The Miracle on Christmas Eve, by Szu-Yen Lin

"The Miracle on Christmas Eve," by Szu-Yen Lin, in Alfred HItchcock's Mystery Magazine, May 2016.

I am not a big fan of locked room stories.  I think I only have only reviewed one here before.  But I liked this one a lot.

Szu-Yen Lin is Taiwanese and his hero Ruoping Lin is as well.  Unfortunately neither the editor's  introduction nor the story itself tell us anything about him except that he will be moderating a panel at a book fair and that he is not surprised when a stranger knocks on the door of his office with a problem.

Oh, I should add that for that panel he is  reading a mystery novel by an author "who specializes in mysteries without crimes," and that of course is called foreshadowing.
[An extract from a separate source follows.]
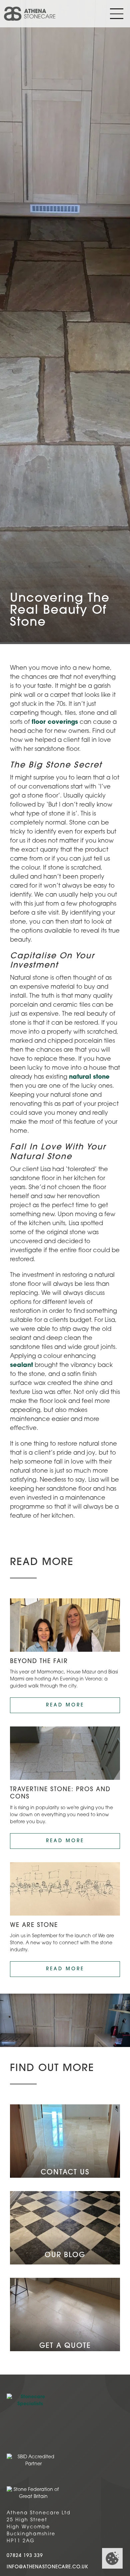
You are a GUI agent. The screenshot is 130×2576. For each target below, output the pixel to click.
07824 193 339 (25, 2555)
Getting back to the knock on the door, the knocker is a grown man named Ko who wants Ruoping to tell him whether Santa Claus really exists.

It's not quite as crazy as it sounds.  When Ko was young his father, a widower, made sure a present from Santa was waiting for him every Christmas morning.  When his schoolmates scorned his belief the father invited them all over on Christmas Eve to be convinced.

And proceeds to reveal a dozen presents inside a locked room, sealed with tape on door and window, after he and the boys slept on the floor outside all night.

The work of Santa or a clever and dedicated parent?  I am sure you can guess but the solution is quite satisfactory.

Sunday, April 3, 2016

The Last Blue Glass, by B.K. Stevens

"The Last Blue Glass," by B.K. Stevens, in Alfred Hitchcock's Mystery Magazine, April 2016.

My fellow SleuthSayer B.K. Stevens has come up with a nice one.  I could say it is the life and death of a marriage as told through a set of blue glasses, and that's true, but I am afraid it makes it sound artsy and experimental. It isn't.

Cathy and Frank buy the set of six blue glasses as they are preparing for their first dinner party.  They are a bit fragile and expensive but Frank loves them and Cathy tends to go along with what he wants, which turns out to be part of the problem. 

The best part of this story is how the personalities of the characters are perfectly illustrated.  The salesmen talk like salesmen, the brother is clearly a petulant jerk, and so on.  Take this scene from that dinner party, when Cathy's mother-in-law has just knocked over the first blue glass, causing it to smash on the floor:

"I don't know why you bought such flimsy things," his mother said, not glancing down.  She salted her potatoes, her chicken, her broccoli, everything on her plate before tasting everything.

What a peach, huh? 

I did not guess where the ending was headed, but glancing back to the start I see it was nicely foreshadowed.  A very good story..

Saturday, April 2, 2016

And the Golden Derringer

I am embarassed to admit I didn't read far enough down the announcement to see that the Short Mystery Fiction Society also announced the winner of the Edward D. Hoch Memorial Golden Derringer for Lifetime Achievement in Short Mystery Fiction.  Congratulations to Michael Bracken!